Burada kelimenin tam anlamıyla bir hazine avı yapabilirsiniz ve uygun fiyatlı birçok şey bulabilirsiniz. Kendime 1 euro ödeyerek aldığım yazlık kıyafetlerden bahsetmiyorum bile… Dolabınızı tamamen yenileyebilirsiniz. Posterlerden kıyafetlere, antika eşyalardan ev dekorasyonuna kadar her türlü obje ve ürünü bulmak mümkün. Özellikle pazarın antika ürünlerinin olduğu kısmı gerçekten etkileyici. 1900’lerden kalma fotoğraflar ve oyuncaklar zamanda yolculuğa çıkmış gibi hissettiriyor. İspanyollara ait geçmişten kalma kıyafetler ve oyuncaklar Türk kültüründen oldukça bağımsız. Beni etkileyen taraf aslında pazarın bu yönüydü. Evet, Kadıköy pazarında da antika eşyalara ulaşabiliriz ancak farklı bir kültürün geçmişine doğru yola çıkmak bambaşka hissettiriyor. Pazarı bu kadar anlattıktan sonra isminin hikayesinden de bahsetmemek olmaz. Neden Rastro demişler bu pazara? El Rastro, İspanyolca'da "yol" anlamına geliyor. 1940’lı yıllarda bu yol, Madrid'in et ihtiyacını karşılayan bir yermiş. Yani, halk bu yolu kullanarak et kesim yeri olan kesimhaneye gidermiş. İşte bu yüzden buraya El Rastro denilmiş.
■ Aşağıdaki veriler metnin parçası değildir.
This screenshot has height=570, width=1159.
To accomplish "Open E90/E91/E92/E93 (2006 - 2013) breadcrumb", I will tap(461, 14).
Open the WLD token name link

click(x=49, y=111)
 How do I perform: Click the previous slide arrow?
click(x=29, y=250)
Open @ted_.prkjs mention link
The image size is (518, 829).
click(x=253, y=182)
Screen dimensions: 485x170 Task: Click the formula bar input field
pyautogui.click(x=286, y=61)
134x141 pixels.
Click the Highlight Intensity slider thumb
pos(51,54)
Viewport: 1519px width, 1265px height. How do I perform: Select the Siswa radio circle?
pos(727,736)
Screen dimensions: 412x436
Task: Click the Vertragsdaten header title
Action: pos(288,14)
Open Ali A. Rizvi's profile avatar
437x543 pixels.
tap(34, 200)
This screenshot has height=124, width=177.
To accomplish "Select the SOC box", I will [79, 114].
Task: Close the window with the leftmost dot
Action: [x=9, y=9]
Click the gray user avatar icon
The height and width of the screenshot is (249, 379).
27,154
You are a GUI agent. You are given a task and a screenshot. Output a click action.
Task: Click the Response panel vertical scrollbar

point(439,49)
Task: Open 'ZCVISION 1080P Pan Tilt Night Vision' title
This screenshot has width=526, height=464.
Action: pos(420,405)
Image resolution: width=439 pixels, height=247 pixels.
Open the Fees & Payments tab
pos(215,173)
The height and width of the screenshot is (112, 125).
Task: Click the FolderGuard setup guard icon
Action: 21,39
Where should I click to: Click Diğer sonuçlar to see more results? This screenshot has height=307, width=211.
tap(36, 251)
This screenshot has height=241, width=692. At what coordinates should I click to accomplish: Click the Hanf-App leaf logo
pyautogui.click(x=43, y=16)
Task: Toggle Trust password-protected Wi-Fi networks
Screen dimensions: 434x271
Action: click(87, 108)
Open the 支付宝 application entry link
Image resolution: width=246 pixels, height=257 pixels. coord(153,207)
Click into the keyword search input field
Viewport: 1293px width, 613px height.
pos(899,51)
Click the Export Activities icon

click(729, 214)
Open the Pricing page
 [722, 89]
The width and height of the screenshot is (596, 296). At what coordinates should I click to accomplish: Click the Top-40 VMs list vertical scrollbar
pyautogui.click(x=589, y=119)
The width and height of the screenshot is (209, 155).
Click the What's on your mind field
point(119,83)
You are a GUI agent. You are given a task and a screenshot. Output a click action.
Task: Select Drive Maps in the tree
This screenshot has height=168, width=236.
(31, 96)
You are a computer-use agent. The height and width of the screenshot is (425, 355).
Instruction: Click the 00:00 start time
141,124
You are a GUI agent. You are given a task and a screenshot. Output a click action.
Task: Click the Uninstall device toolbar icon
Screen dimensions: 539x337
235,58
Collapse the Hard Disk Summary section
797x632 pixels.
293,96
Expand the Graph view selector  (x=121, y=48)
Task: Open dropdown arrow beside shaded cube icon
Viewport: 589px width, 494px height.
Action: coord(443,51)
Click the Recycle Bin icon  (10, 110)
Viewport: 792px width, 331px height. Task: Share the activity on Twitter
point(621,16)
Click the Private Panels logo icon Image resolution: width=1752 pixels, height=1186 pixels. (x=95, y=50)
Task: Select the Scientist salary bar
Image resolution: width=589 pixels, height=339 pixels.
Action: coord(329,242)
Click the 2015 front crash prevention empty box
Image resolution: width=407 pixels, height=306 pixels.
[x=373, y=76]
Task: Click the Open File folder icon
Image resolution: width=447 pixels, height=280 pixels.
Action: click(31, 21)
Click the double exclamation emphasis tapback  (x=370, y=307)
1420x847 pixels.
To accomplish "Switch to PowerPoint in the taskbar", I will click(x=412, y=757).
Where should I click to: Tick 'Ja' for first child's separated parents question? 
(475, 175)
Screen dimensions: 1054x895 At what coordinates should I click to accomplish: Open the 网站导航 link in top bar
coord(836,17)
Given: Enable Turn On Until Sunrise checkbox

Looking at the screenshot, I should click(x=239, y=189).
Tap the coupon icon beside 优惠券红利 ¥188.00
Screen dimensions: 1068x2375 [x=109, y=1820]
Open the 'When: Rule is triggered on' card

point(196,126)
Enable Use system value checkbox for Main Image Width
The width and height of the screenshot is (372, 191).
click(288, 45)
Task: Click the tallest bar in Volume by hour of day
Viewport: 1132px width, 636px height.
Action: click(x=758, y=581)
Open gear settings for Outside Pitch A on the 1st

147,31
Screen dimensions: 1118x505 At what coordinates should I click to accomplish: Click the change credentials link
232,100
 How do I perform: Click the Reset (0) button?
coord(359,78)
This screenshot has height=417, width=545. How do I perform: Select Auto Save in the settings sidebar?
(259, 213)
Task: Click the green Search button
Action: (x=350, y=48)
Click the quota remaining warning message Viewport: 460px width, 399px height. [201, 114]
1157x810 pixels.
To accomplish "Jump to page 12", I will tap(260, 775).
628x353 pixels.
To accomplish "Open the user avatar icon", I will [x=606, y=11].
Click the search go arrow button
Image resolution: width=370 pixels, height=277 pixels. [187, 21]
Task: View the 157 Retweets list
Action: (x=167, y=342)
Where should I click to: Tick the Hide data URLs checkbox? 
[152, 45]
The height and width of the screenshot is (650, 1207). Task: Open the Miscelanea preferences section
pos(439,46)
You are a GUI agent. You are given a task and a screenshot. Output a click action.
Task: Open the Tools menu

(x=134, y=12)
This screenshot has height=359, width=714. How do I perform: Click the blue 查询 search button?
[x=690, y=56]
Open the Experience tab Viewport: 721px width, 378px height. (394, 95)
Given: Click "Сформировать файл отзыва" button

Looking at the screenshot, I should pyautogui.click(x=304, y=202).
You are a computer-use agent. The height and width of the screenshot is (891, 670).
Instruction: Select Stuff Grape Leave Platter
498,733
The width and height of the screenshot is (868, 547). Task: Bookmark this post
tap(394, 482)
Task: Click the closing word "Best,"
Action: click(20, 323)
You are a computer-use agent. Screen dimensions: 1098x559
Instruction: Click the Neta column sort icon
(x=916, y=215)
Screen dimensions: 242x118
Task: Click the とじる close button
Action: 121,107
Rastro Pazarı atmosferiyle beni gerçekten etkiledi. Madrid'in bu renkli köşesini ziyaret etmek, gerçekten çok kryifli bir deneyim. Eğer şehirdeyseniz ve pazar günü için planınız yoksa, kesinlikle Rastro Pazarı'nı ziyaret etmeyi düşünmelisiniz. Eminim siz de benim gibi çook etkileneceksiniz...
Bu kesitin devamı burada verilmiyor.